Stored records
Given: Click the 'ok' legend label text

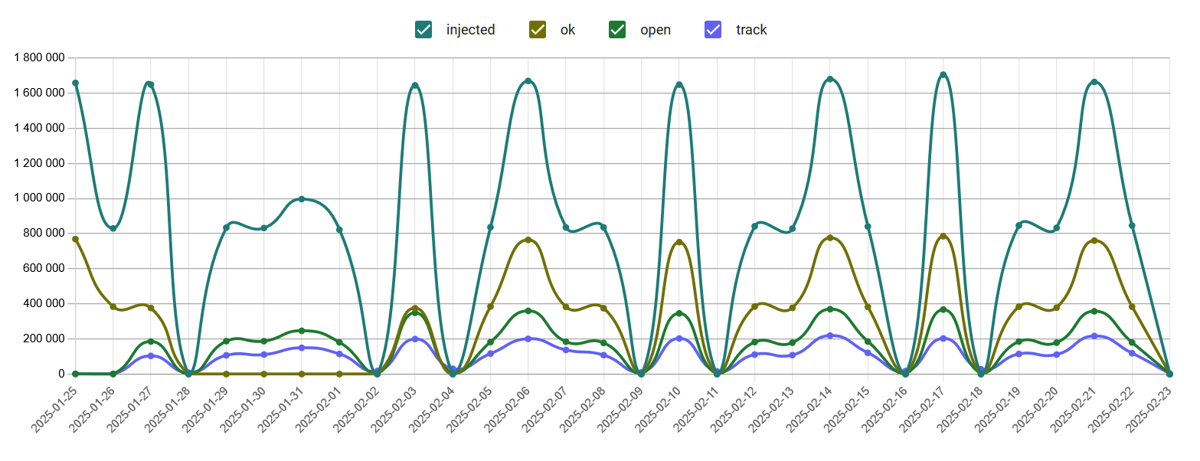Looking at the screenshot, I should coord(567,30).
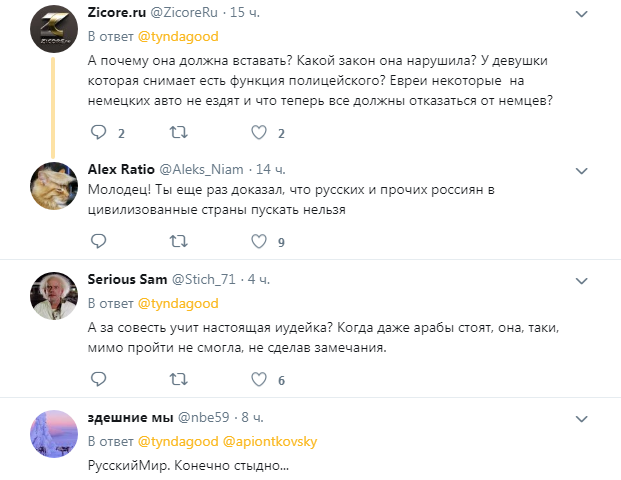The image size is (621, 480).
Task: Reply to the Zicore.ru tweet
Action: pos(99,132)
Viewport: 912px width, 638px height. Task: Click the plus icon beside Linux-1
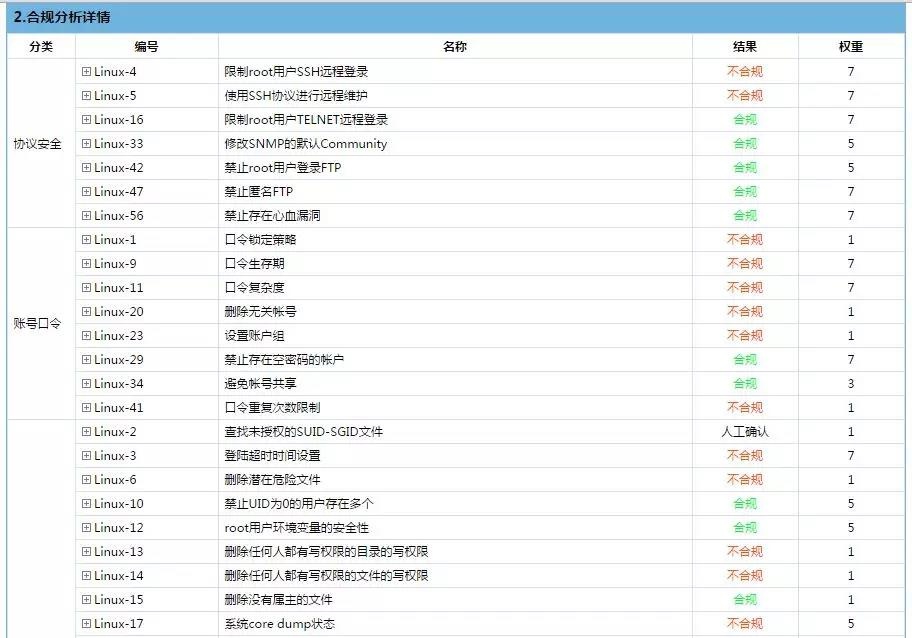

(The problem):
Copy the preceding data in full and word for word, dropping its pictures.

(Exercise output):
Given: Click the 'ok' legend label text

Looking at the screenshot, I should coord(567,30).
The image size is (621, 480).
Task: Reply to the Zicore.ru tweet
Action: pos(99,132)
Viewport: 912px width, 638px height. Task: Click the plus icon beside Linux-1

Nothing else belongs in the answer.